___ Documento ___

Discurso durante a 149ª Sessão Não Deliberativa, no Senado Federal

Esclarecimentos sobre o pagamento do Fundef. Repúdio ao projeto de desmembramento do Distrito Federal.

Autor
Eurípedes Camargo (PT - Partido dos Trabalhadores/DF)
Nome completo: Eurípedes Pedro Camargo
Casa
Senado Federal
Tipo
Discurso
Resumo por assunto
EDUCAÇÃO. DIVISÃO TERRITORIAL.:
  • Esclarecimentos sobre o pagamento do Fundef. Repúdio ao projeto de desmembramento do Distrito Federal.
Aparteantes
Arthur Virgílio, Heloísa Helena.
Publicação
Publicação no DSF de 25/10/2003 - Página 33784
Assunto
Outros > EDUCAÇÃO. DIVISÃO TERRITORIAL.

___ Trecho dos dados ___

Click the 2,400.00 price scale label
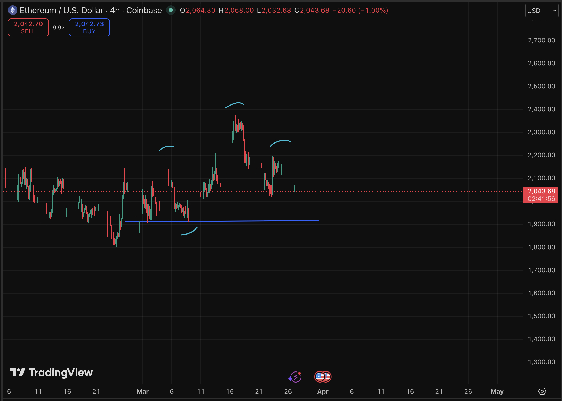This screenshot has width=562, height=401. (x=541, y=109)
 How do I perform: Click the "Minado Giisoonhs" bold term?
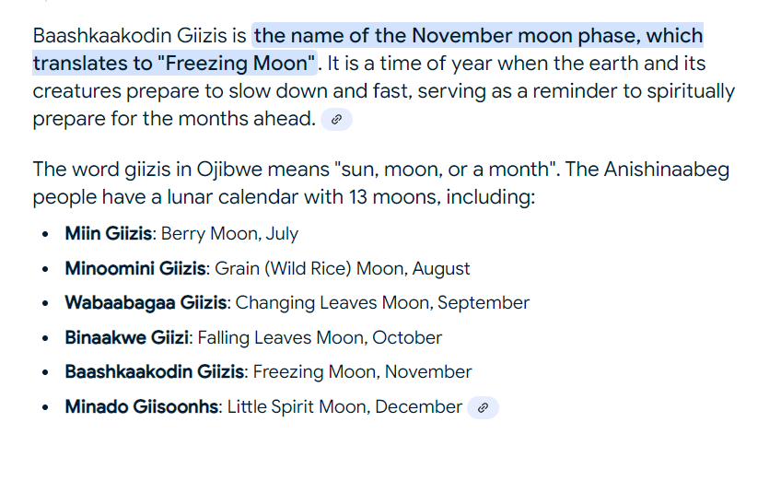pos(142,406)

___

Passe para o inglês esta frase do documento: "Repúdio ao projeto de desmembramento do Distrito Federal."

### Resposta correta
Repudiation of the bill to break up the Federal District.